Lessons from the modular organization of the transcriptional regulatory network of Bacillus subtilis

Background: The regulation of gene expression at the transcriptional level is a fundamental process in prokaryotes. Among the different kind of mechanisms modulating gene transcription, the one based on DNA binding transcription factors, is the most extensively studied and the results, for a great number of model organisms, have been compiled making it possible the in silico construction of their corresponding transcriptional regulatory networks and the analysis of the biological relationships of the components of these intricate networks, that allows to elucidate the significant aspects of their organization and evolution. Results: We present a thorough review of each regulatory element that constitutes the transcriptional regulatory network of Bacillus subtilis. For facilitating the discussion, we organized the network in topological modules. Our study highlight the importance of sigma factors, some of them acting as master regulators which characterize modules by inter- or intra-connecting them and play a key role in the cascades that define relevant cellular processes in this organism.

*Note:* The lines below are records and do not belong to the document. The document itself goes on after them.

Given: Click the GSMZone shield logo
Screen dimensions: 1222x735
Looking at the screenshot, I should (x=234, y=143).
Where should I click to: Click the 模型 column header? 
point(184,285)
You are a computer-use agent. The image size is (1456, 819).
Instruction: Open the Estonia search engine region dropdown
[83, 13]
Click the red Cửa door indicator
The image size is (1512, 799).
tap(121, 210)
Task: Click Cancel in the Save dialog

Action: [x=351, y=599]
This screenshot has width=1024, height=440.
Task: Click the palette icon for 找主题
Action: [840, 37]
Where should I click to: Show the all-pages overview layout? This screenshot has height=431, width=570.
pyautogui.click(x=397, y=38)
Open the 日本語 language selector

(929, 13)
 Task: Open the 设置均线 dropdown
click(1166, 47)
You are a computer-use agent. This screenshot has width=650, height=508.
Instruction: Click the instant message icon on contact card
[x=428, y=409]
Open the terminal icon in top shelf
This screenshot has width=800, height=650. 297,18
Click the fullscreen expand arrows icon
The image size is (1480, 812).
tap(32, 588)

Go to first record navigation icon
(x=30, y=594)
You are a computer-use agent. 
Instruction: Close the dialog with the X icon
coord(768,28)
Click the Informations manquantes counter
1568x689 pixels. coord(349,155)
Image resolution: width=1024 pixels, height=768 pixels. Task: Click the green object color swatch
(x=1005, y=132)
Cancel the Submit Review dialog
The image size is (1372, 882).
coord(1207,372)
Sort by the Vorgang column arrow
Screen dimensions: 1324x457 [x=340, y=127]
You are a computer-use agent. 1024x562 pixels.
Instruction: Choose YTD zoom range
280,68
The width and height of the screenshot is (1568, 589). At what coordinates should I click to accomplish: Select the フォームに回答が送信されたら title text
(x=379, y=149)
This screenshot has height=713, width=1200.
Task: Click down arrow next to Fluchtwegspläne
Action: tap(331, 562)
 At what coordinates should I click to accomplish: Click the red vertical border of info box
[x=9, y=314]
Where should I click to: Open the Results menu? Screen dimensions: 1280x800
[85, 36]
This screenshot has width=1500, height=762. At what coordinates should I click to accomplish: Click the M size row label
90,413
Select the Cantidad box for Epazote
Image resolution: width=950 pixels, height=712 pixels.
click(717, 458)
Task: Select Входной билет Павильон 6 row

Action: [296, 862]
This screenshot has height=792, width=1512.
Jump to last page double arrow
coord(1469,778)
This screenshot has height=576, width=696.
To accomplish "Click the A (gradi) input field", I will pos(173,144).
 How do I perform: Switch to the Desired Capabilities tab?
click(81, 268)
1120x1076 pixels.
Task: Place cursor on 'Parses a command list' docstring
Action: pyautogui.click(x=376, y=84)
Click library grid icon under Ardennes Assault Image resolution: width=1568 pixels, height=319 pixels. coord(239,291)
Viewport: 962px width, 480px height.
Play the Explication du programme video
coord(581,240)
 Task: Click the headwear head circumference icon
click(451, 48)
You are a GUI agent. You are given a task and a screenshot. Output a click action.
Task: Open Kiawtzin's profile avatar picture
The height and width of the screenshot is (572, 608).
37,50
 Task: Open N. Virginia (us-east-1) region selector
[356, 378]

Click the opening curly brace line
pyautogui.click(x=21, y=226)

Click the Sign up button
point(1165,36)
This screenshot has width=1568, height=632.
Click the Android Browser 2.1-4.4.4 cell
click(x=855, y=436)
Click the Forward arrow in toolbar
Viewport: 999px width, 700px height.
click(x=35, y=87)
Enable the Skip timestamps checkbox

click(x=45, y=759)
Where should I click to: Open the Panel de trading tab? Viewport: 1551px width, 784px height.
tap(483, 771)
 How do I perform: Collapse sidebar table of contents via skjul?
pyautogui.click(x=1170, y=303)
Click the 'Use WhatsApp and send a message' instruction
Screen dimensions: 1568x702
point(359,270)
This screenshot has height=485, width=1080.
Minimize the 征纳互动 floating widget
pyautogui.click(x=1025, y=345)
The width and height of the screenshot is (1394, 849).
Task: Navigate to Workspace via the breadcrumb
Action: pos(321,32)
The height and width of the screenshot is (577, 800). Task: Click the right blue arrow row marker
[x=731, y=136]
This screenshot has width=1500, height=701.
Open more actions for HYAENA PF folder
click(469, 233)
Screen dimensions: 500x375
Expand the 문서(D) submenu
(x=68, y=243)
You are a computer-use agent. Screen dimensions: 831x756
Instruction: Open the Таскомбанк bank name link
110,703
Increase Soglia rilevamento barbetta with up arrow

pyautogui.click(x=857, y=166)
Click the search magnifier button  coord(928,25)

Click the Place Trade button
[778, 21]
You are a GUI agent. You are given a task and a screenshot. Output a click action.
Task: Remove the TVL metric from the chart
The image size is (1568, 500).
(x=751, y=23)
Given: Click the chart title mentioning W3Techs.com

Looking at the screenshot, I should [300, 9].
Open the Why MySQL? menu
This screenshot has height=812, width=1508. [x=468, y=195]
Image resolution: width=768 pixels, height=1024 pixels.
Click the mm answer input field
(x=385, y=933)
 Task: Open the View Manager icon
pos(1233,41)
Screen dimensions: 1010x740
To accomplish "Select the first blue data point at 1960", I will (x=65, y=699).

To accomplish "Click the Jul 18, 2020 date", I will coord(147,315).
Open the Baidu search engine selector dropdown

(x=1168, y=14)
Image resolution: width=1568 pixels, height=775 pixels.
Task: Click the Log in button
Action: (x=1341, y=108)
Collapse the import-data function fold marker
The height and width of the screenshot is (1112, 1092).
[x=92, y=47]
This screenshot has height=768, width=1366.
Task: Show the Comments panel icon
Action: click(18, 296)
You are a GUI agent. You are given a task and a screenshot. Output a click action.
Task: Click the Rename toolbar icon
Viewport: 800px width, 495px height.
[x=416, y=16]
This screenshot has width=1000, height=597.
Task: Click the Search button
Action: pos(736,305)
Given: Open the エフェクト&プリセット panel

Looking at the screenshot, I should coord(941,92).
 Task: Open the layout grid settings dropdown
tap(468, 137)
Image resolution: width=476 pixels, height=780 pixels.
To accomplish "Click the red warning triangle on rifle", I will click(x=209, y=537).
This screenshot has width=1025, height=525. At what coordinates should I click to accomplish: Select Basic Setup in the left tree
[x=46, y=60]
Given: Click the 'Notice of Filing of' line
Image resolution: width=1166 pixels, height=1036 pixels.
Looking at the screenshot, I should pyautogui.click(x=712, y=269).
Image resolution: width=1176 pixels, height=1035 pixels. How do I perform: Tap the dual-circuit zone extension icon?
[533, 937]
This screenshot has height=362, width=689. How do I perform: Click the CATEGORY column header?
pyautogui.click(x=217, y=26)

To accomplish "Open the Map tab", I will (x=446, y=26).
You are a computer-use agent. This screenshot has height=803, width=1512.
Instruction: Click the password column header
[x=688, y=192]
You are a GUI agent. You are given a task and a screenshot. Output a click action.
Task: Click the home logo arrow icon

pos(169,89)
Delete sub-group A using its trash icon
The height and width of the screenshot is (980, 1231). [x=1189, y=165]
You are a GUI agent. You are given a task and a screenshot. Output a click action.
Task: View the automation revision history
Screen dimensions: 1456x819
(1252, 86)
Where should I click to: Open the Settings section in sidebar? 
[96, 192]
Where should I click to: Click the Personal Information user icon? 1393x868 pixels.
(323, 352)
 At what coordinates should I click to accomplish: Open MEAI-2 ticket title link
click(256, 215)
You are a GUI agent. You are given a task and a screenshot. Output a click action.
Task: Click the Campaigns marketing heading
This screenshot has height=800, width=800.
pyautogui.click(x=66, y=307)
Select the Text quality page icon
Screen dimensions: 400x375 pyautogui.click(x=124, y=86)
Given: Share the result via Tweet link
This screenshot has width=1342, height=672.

We discussed that some particular functions were distributed in more than one module and that some modules contained more than one related function. We confirm that the presence of paralogous proteins confers advantages to B. subtilis to adapt and select strategies to successfully face the extreme and changing environmental conditions in which it lives. Conclusions: The intricate organization is the product of a non-random network evolution that primarily follows a hierarchical organization based on the presence of transcription and sigma factor, which is reflected in the connections that exist within and between modules.